Светало. На востоке, на зеленоватом фоне светлеющего неба отчётливо вырисовывались острые гребни далёкого горного хребта. На западе же ещё было совсем темно, там горы угадывались лишь по чёрным провалам в густой россыпи голубоватых мерцающих звёзд. Тянуло предутренним прохладным ветерком. Саксум поёжился. Ему вдруг показалось, что откуда-то донёсся еле слышный протяжный многоголосый крик: «А-а-а-а!..» Декурион прислушался. Некоторое время было тихо, а потом ветер опять принёс едва слышное протяжное: «А-а-а-а!..» Звук доносился, похоже, с севера. Обзора в ту сторону не было: там как раз стоял высоченный шатёр Такфаринаса.

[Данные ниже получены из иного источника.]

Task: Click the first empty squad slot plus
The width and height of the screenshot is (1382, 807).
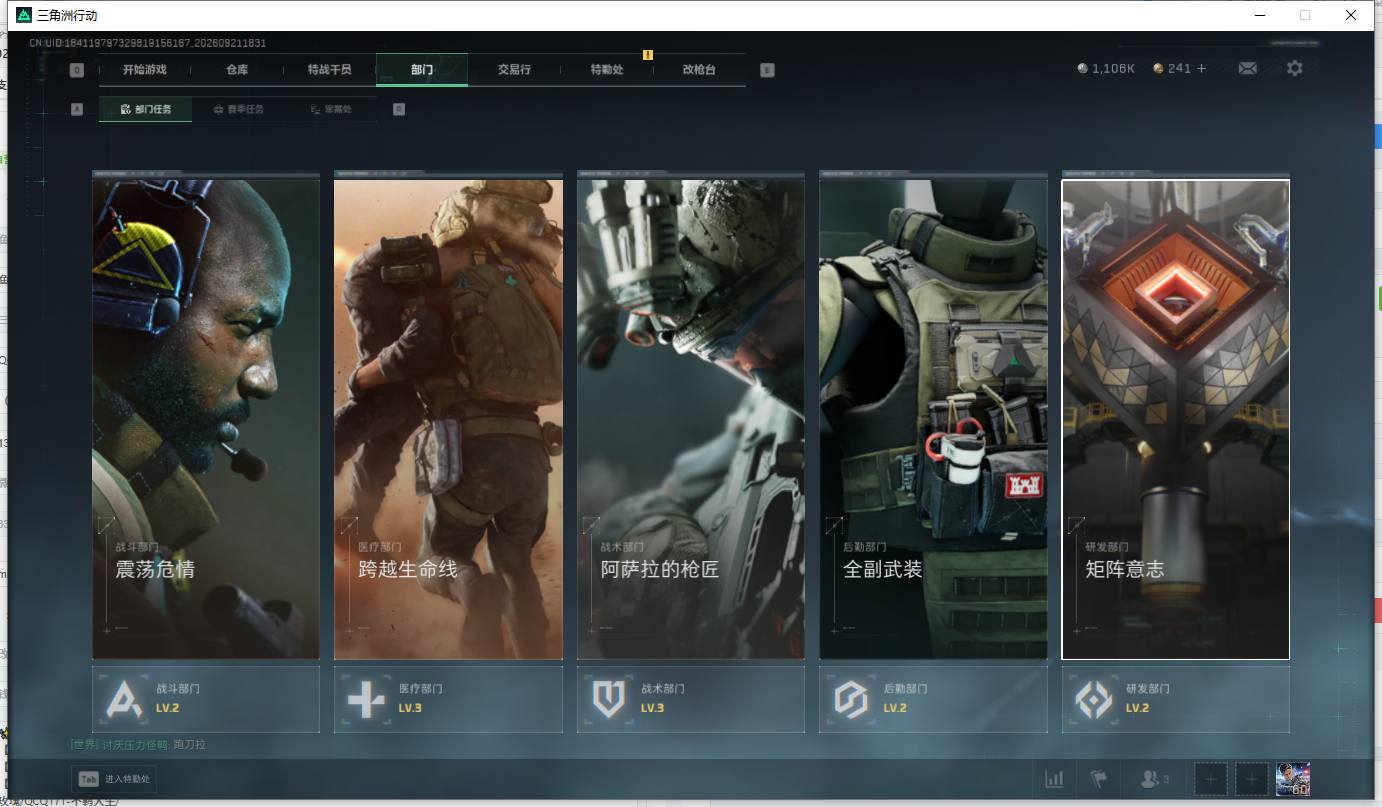Action: (1210, 779)
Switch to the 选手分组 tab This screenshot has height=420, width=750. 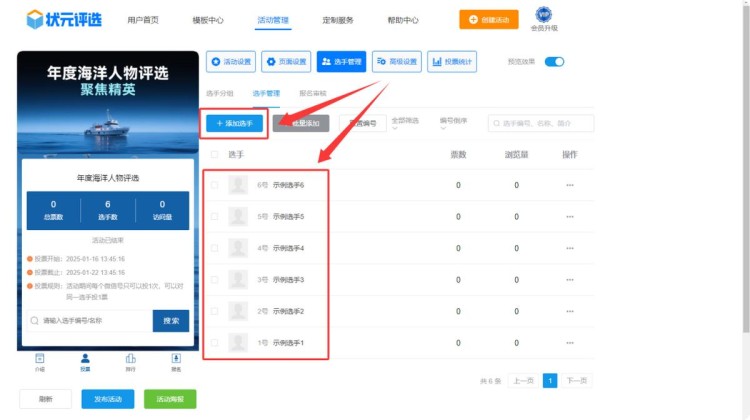219,93
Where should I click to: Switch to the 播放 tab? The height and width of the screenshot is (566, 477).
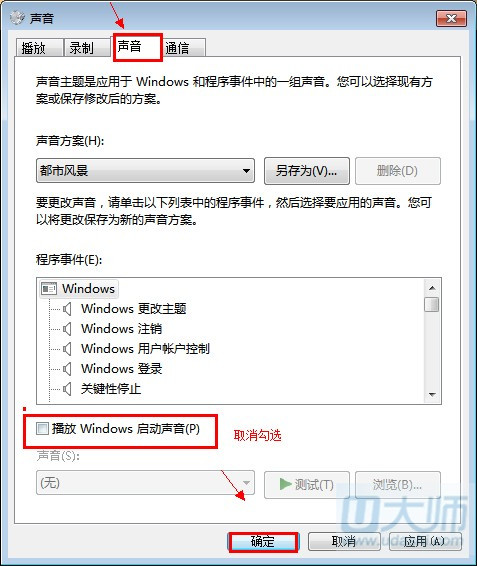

Саксум двинулся в обход и, поплутав какое-то время между шатрами, вышел к земляному валу, опоясывающему внутренний лагерь. Здесь почему-то было ещё темнее и всё ещё пахло свежеразрытой землёй. На валу декурион обнаружил одного из охранников – часового внутреннего караула. Тот – чёрным неподвижным силуэтом – торчал на фоне звёздного неба и, вытягивая шею, всматривался в северном направлении.
– Что там? – тихо окликнул его Саксум.
Часовой оглянулся.
– Нихрена не видать! – в сердцах сказал он и сплюнул сквозь зубы. – Темень, зараза!